▶ [Try it] In the entries that follow, which lines hold the string "width"? List them.

▶ [Input data]

******************************

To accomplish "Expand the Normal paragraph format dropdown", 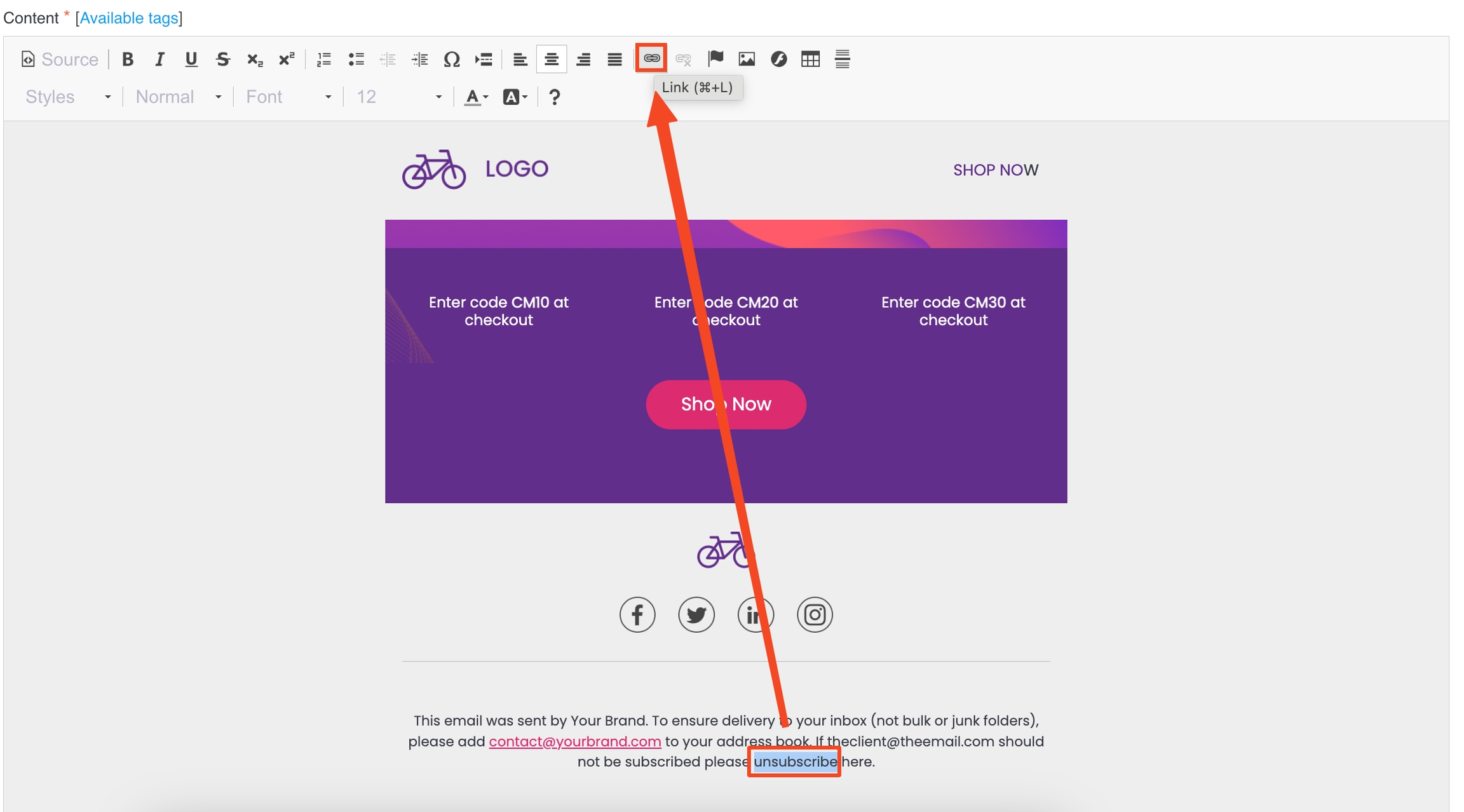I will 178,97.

******************************

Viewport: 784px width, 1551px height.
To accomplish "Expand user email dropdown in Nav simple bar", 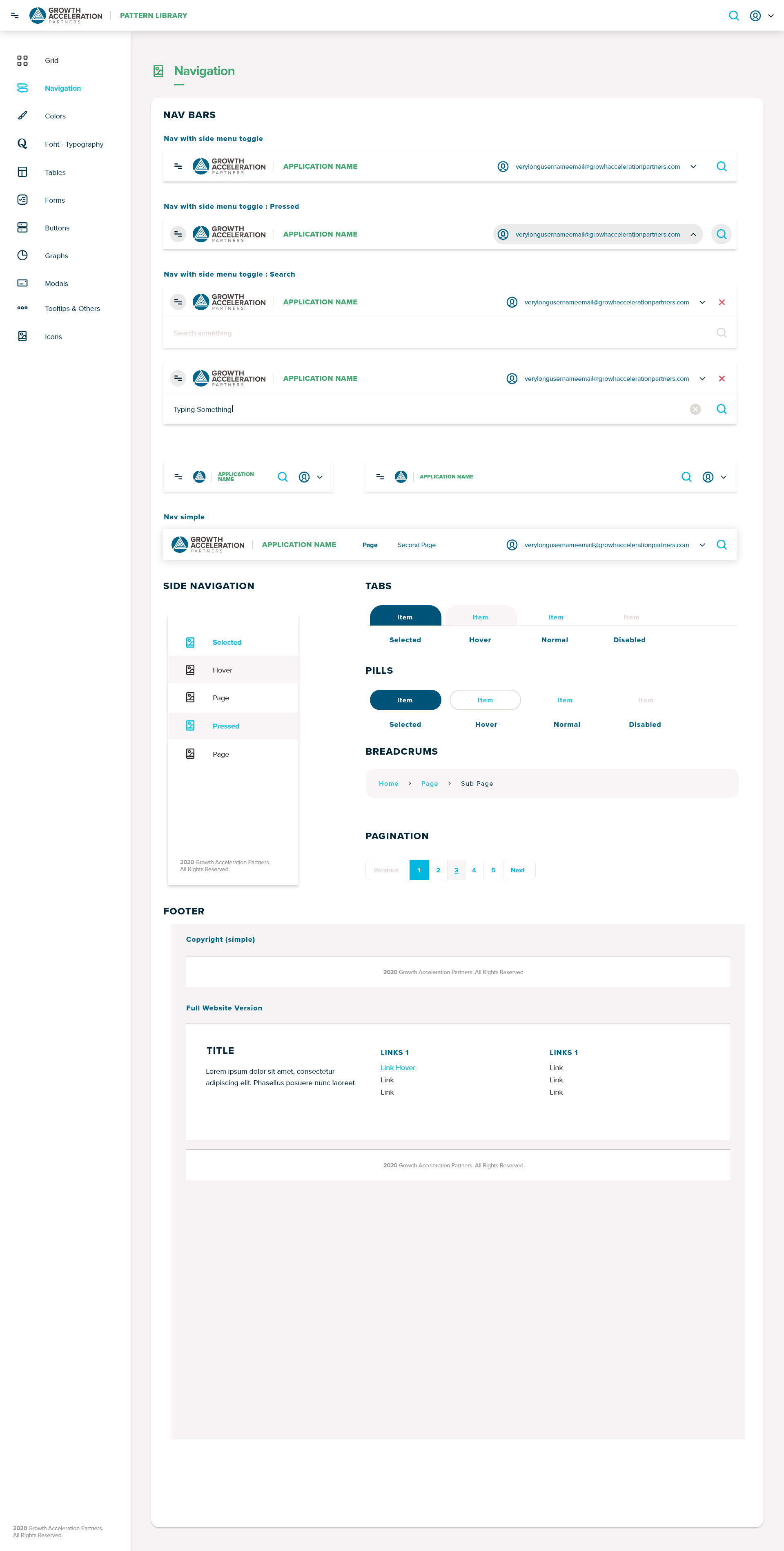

******************************

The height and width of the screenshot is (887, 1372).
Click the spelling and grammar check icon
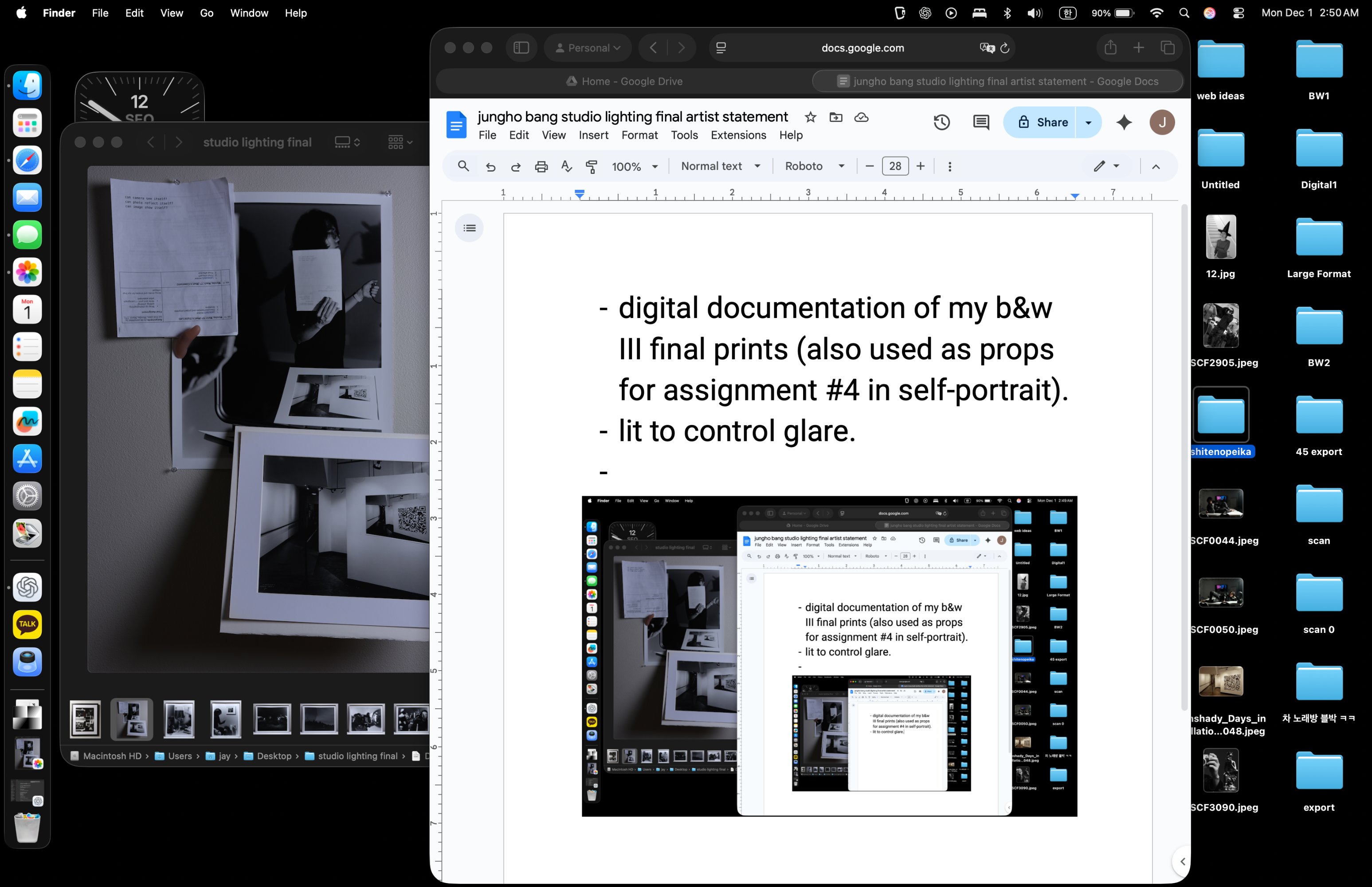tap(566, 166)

******************************

▶ [Answer area]
Viewport: 784px width, 1551px height.
The height and width of the screenshot is (887, 1372).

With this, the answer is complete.